Work request:
Nothing in the listing may be skipped; transcribe all of it as written.

╭──

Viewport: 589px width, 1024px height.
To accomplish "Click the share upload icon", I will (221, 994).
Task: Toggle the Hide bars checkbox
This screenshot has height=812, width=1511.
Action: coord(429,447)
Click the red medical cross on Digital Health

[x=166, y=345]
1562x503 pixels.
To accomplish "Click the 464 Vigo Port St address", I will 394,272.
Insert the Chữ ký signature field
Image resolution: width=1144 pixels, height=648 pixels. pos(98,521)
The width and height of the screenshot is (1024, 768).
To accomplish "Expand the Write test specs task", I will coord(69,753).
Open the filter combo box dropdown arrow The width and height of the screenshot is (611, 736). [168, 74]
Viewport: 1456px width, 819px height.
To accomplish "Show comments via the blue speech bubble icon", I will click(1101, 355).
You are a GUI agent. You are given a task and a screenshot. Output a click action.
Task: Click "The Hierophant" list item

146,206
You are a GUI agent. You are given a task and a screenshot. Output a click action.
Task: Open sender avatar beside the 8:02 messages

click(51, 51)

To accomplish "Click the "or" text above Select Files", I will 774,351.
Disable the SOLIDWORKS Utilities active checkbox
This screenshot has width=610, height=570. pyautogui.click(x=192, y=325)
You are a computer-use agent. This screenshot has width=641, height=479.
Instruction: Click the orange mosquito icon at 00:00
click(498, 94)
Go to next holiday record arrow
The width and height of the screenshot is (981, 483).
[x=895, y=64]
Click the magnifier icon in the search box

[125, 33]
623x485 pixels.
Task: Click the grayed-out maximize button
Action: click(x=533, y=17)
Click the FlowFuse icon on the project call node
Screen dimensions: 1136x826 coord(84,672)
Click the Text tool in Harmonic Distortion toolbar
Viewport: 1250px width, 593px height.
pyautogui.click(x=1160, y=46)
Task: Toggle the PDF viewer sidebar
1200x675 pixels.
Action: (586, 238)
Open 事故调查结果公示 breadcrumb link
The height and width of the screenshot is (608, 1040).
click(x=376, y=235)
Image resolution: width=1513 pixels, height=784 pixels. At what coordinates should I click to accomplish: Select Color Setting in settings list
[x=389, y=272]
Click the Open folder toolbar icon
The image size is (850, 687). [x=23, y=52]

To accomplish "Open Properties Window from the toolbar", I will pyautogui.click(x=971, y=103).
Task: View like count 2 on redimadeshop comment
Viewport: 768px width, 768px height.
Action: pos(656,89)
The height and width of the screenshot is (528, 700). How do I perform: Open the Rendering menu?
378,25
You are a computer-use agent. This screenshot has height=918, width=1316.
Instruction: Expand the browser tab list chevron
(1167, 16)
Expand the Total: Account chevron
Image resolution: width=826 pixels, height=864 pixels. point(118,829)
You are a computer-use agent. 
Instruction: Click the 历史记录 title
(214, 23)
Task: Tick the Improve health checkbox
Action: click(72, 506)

╰──

Written reply:
Viewport: 589px width, 1024px height.
To accomplish "Click the share upload icon", I will (221, 994).
Task: Toggle the Hide bars checkbox
This screenshot has height=812, width=1511.
Action: coord(429,447)
Click the red medical cross on Digital Health

[x=166, y=345]
1562x503 pixels.
To accomplish "Click the 464 Vigo Port St address", I will 394,272.
Insert the Chữ ký signature field
Image resolution: width=1144 pixels, height=648 pixels. pos(98,521)
The width and height of the screenshot is (1024, 768).
To accomplish "Expand the Write test specs task", I will coord(69,753).
Open the filter combo box dropdown arrow The width and height of the screenshot is (611, 736). [168, 74]
Viewport: 1456px width, 819px height.
To accomplish "Show comments via the blue speech bubble icon", I will click(1101, 355).
You are a GUI agent. You are given a task and a screenshot. Output a click action.
Task: Click "The Hierophant" list item

146,206
You are a GUI agent. You are given a task and a screenshot. Output a click action.
Task: Open sender avatar beside the 8:02 messages

click(51, 51)

To accomplish "Click the "or" text above Select Files", I will 774,351.
Disable the SOLIDWORKS Utilities active checkbox
This screenshot has width=610, height=570. pyautogui.click(x=192, y=325)
You are a computer-use agent. This screenshot has width=641, height=479.
Instruction: Click the orange mosquito icon at 00:00
click(498, 94)
Go to next holiday record arrow
The width and height of the screenshot is (981, 483).
[x=895, y=64]
Click the magnifier icon in the search box

[125, 33]
623x485 pixels.
Task: Click the grayed-out maximize button
Action: click(x=533, y=17)
Click the FlowFuse icon on the project call node
Screen dimensions: 1136x826 coord(84,672)
Click the Text tool in Harmonic Distortion toolbar
Viewport: 1250px width, 593px height.
pyautogui.click(x=1160, y=46)
Task: Toggle the PDF viewer sidebar
1200x675 pixels.
Action: (586, 238)
Open 事故调查结果公示 breadcrumb link
The height and width of the screenshot is (608, 1040).
click(x=376, y=235)
Image resolution: width=1513 pixels, height=784 pixels. At what coordinates should I click to accomplish: Select Color Setting in settings list
[x=389, y=272]
Click the Open folder toolbar icon
The image size is (850, 687). [x=23, y=52]

To accomplish "Open Properties Window from the toolbar", I will pyautogui.click(x=971, y=103).
Task: View like count 2 on redimadeshop comment
Viewport: 768px width, 768px height.
Action: pos(656,89)
The height and width of the screenshot is (528, 700). How do I perform: Open the Rendering menu?
378,25
You are a computer-use agent. This screenshot has height=918, width=1316.
Instruction: Expand the browser tab list chevron
(1167, 16)
Expand the Total: Account chevron
Image resolution: width=826 pixels, height=864 pixels. point(118,829)
You are a computer-use agent. 
Instruction: Click the 历史记录 title
(214, 23)
Task: Tick the Improve health checkbox
Action: click(72, 506)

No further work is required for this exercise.